» **Source excerpt**
Skip to content

Forward-UIUC-2023S/vedaant-jain-sectioning-info-extraction

Repository files navigation

vedaant-jain-sectioning-info-extraction

Section-Based-IE-From-Academic-Resumes

Overview

This module is responsible for sectioning an academic resume into sections according to titles, and then using a fine-tuned version of BERT to extract information from education, employment, and publication sections. Project Report: Click here

Setup

List the steps needed to install your module's dependencies:

  1. Python version: 3.9.6, cuda version: 11.1.

  2. Install DiT and detectron2 using the instructions here: https://github.com/microsoft/unilm/tree/master/dit

  3. Then run the requirements.txt file in the root folder in this repository.

  4. Include instructions on how to run any tests you have written to verify your module is working properly.

It is very important to also include an overall breakdown of your repo's file structure. Let people know what is in each directory and where to look if they need something specific. This will also let users know how your repo needs to structured so that your module can work properly

vedaant-jain-sectioning-info-extraction/
    - requirements.txt
    - data/ 
        -- text_data/
            --- 
        -- title_annotated_images/
            --- result(1-4).json
            --- result(5- ).json
        -- resume_pdfs/
        --resume_images/
    - Inference/
        -- Education_Model.py
        -- Employment_Model.py
        -- Publication_Model.py
        -- ResumeInfoExtractor.py
        -- ResumeSeqTagger.py
        -- SectionDivider.py
        -- RunInference.ipynb
        -- RunSectionDivider.ipynb
    - Text-Based-IE/
        -- EducationIE.ipynb
        -- EmploymentIE.ipynb
        -- PublicationsIE.ipynb
    - title-detection-evaluation/
        -- DivideImage.ipynb

  • Text-Based-IE/: contains notebooks to train the models for different section's information extraction
  • Inference/: contains scripts for running inference
  • Inference/ResumeSeqTagger.py: base class from which the education, employment, and publication model classes inherit methods
  • Inference/ResumeInfoExtractor: this class has memebers for sectioning a resume and also extracting information from appropriate sections
  • Inference/RunInference.ipynb: extracts information from a resume page image
  • Inference/RunSectionDivider.ipynb: extracts section from a resume page image
  • title-detection-evaluation/DivideImage.ipynb: evaluates performance of model to recognise titles based on bounding boxes from resumes pages using the data
  • data/text_data/: contains data in CONLL format for sequence tagging for education, employment, publications
  • data/title_annotated_images/: the result.json files contain annotations for the images of resume pages labelling the title bounding boxes
  • data/resume_images/: contains images of resume pages corresponding to the resume pdfs present in the resume_pdfs folder, Note all resume images have not been included because of size but can be extracted from the corresponding pdfs.

Functional Design (Usage)

  • Takes as input a string text, representing the text in a section, returns the information in the string depending which model called it.
    def Get_InfoAll(text: str):
        ... 
        return {'Degree': ['PH. D. in Computer Science', ...],
    'University': ['University of Florida, Gville, USA' , ... ],
    'Thesis':  ['Designing and Leveraging Trustworthy Provenance - Aware Architectures', ...]}

Note for Publication Model, and Employment model, the output fields are: [Authors, Journal, Title] and [Designation, Employer] respectively.

  • Takes as input an image(numpy array, RGB), representing the a section, Outputs the information present in the image of resume section
    def Get_Info(image: np.array):
        ...

» **Extracted information**
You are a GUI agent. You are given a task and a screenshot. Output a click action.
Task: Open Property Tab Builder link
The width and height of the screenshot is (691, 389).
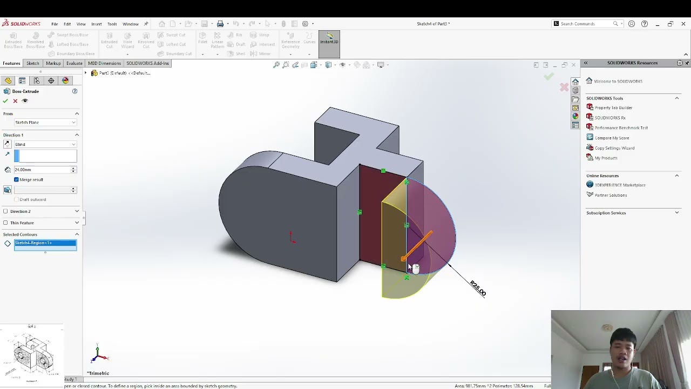click(613, 108)
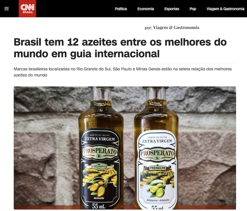Image resolution: width=247 pixels, height=211 pixels.
Task: Select Esportes in the navigation bar
Action: (172, 9)
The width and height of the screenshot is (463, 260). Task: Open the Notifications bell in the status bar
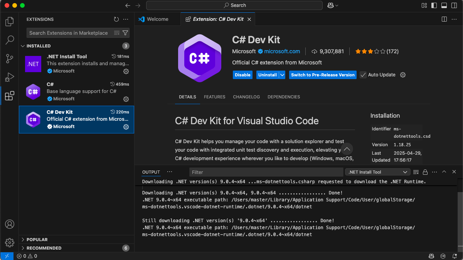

» **Set problem**
In the resume-sectioning repository page, what output fields does the Employment model return?

» **Written answer**
Designation and Employer.